Historically, referring the patient out of your practice for IV management of the infectious disease has potentially led the referred infectious disease physician to refer the patient to an orthopedic surgeon, general surgeon or other physician. This may result in a loss of continuity of care and increasing medical liability to the podiatric physician, who truly is the expert in the management of the foot and ankle condition being treated.
Referring your patient out of your practice also can cause confusion, a loss of trust in terms of the patient-podiatric physician relationship and a possibly less than superior outcome for the patient.

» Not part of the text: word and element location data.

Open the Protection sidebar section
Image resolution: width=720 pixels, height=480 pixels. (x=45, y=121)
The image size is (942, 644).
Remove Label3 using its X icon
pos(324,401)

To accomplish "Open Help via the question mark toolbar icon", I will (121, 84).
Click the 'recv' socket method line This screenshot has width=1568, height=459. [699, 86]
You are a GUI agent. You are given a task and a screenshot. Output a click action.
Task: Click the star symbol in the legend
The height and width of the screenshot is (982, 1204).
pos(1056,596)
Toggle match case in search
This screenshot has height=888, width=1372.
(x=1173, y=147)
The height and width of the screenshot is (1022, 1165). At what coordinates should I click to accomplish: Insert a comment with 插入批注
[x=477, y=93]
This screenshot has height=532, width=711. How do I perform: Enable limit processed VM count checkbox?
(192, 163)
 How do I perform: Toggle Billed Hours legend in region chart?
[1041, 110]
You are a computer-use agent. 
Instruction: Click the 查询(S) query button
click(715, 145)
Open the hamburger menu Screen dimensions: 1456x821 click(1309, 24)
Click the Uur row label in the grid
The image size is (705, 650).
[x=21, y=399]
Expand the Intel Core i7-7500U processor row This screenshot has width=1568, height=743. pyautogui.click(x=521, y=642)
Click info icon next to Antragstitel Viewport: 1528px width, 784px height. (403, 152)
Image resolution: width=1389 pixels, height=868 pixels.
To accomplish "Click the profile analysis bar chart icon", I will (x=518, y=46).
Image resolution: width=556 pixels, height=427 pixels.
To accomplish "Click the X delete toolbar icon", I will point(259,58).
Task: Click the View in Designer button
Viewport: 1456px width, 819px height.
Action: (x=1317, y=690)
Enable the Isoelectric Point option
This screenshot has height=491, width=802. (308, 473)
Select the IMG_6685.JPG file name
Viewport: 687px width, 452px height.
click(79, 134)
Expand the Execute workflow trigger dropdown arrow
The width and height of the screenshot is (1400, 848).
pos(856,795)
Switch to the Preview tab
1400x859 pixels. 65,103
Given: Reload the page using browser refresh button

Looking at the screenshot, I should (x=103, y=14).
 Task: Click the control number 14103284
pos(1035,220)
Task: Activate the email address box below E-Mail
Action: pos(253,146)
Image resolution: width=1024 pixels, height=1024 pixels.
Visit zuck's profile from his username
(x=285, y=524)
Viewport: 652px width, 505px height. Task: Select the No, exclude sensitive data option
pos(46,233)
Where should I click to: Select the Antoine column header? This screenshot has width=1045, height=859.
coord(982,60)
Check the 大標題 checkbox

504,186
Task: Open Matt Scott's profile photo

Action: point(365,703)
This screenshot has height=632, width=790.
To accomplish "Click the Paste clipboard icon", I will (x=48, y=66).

By maintaining the relationship with your patients and guiding their medical care, you will make the decision whether further intervention, surgery and other medical consultations would be necessary.
The podiatric physician should choose the consulting physician. The potential benefits are really the one-stop, one-doctor concept, in which the DPM guides the patient throughout the process of infectious disease management and forms a stronger bond with this patient whether the issue is a postoperative infection, diabetic limb preservation, acute cellulitis or another cause. The DPM can arrange for hospital consultations for PICC line placement, clinical pharmacy consultation, dosage and preparation. When appropriate, one can choose the infectious disease consultant physician of choice.
In many cases, podiatric physicians report additional practice revenue with office visits and consultations as well as starting the initial infusion within their office. Often the home infusion therapy nurse is present to provide the initial training to the patient. Follow-up visits for monitoring the infusion therapy as well as the PICC line assessment are reimbursable and are separate from wound management or the postoperative management global period.
With national data collection, practitioners will contribute and build their best practices. Providing the information to produce evidence-based medicine documentation will give us accurate and reproducible positive disease-specific outcomes. Most importantly, this information will keep the standard of care at the highest level for our patients.
Dr. Rice is a Fellow of the American College of Foot and Ankle Surgeons and is board certified in foot and ankle surgery by the American Board of Podiatric Surgery. He is in private practice at Fairfield County Foot Surgeons in Norwalk, Conn. Dr. Rice is a Clinical Instructor in the Department of Orthopedic Surgery and Rehabilitation at Yale University School of Medicine.